Gold will enter November having produced some upwards momentum in the month of October, but pursuing the trend of the precious metal has not been without trouble.
Gold will enter the month of November within sight of the 1800.00 mark, but after providing bullish speculators with upwards momentum during October, the final day of trading in the month provided a reminder that pursuing its trend remains challenging. Gold closed out the final day of October with a rather steep loss, and when November begins, sentiment will likely remain rather cautious regarding the outlook for the precious metal.
Gold is a darling for many long term investors who buy the precious metal and hold the commodity as a safe haven against the problems of inflation. However, the short-term price is quite speculative and it moves with a great deal of volatility which speculators crave, but also need to protect their positions against. The precious metal started October near lows and on the 6th touched the 1745.00 level.
The past year of trading has actually been difficult for bullish gold traders. While the commodity has certainly provided opportunities to buy at what can be defined as oversold conditions technically, gold has not been able to break free of resistance and seems to be consistently pushed back when it approaches the 1825.00 vicinity. In July of this year, gold achieved a high of nearly 1835.00, which it again challenged in early September. Since the beginning of September, gold has been choppy in many respects, and a low of nearly 1719.00 was seen on the 29th of the month.
A high of nearly 1813.00 was produced for gold on the 22nd of October, but resistance once again caused headwinds. A low of nearly 1780.00 was seen only a few trading days after this high, but the precious metal did manage to gain this past week in a relatively calm manner. But as October’s trading came to an end and after a short-term high of about 1806.00 was seen on the 28th, a rather strong reversal lower left gold near 1782.00 as the month concluded. Having recently traded above 1800.00 and only ‘suffered a slight’ downturn, bullish speculators may want to use the selloff to look for yet another reversal higher near term.
Gold Outlook for November
Speculative price range for gold is 1735.00 to 1856.00.
Gold has certainly seen a slight incremental upwards move the past month, but it has not been able to build a significant amount of confidence with bullish speculators. Many traders will want to see a sustained amount of value above the 1810.00 juncture and the 1825.00 mark to be surpassed before they are willing to proclaim a bull market may be underway. If support levels continue to be challenged with reversals lower the precious metal could remain a speculative haunting. The 1770.00 level needs to be sustained for gold, because if it is broken again near term the precious metal could quickly see moves lower which could bring the 1759.00 ratio into sight which was tested on the 17th of October. If gold were to stumble below this mark, the 1748.00 level looks like a place where durable support could prove adequate and spring a rallying cry from traders who may believe the commodity has been oversold.

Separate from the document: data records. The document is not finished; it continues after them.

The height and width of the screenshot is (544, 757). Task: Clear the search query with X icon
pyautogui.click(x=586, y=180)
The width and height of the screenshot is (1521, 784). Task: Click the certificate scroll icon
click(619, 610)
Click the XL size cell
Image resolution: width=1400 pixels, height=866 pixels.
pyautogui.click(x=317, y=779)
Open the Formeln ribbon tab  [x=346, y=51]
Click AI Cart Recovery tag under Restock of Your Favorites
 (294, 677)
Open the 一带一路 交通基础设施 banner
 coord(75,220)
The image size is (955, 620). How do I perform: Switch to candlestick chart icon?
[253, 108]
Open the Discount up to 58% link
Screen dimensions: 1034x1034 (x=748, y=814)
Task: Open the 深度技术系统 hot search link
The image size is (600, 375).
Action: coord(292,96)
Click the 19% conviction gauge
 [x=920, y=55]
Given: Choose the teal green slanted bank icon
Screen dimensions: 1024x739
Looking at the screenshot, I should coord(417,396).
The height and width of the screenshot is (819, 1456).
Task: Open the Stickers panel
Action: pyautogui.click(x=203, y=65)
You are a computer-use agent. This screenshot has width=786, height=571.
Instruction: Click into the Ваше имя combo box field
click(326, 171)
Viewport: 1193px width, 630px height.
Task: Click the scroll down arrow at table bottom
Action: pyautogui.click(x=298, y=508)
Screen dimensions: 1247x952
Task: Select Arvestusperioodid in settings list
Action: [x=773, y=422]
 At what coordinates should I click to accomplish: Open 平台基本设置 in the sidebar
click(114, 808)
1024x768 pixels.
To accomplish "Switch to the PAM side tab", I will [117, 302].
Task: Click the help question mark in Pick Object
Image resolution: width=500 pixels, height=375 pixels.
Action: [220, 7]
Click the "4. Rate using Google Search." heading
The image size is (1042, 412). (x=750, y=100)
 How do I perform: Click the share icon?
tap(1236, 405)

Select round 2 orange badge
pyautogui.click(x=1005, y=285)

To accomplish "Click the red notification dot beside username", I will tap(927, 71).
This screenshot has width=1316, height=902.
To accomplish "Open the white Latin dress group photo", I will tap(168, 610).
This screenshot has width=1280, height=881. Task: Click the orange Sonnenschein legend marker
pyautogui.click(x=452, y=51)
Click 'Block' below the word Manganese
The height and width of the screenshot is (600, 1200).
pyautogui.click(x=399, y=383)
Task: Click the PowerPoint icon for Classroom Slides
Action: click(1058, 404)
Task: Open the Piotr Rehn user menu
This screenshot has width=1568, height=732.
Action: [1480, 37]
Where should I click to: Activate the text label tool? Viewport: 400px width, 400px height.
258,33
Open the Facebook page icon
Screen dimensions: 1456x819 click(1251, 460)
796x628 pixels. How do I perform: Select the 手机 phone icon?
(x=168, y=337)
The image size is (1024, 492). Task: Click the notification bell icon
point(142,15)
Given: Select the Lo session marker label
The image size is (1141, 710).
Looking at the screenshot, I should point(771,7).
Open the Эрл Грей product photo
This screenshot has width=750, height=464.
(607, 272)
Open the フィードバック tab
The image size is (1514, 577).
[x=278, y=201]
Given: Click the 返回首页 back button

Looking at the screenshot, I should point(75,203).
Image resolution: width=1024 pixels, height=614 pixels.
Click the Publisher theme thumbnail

However, if gold is able to maintain a price above 1780.00 as November opens, it could deliver some confidence to speculative bulls. Gold has the capability of moving fast, and if the 1790.00 mark is challenged near term, traders may again aim for 1800.00. While this level may be viewed as a psychological juncture by many, the 1800.00 level has proven to be a mere caution sign for traders and when surpassed in recent trading it has not been able to be sustained. Gold will have to move above 1800.00 and prove it can sustain its price above for a solid amount of time before traders proclaim the choppy conditions within the commodity are over. While long-term traders may feel confident about gold for good reason, short- and mid-term traders should understand the commodity can exhibit choppy results.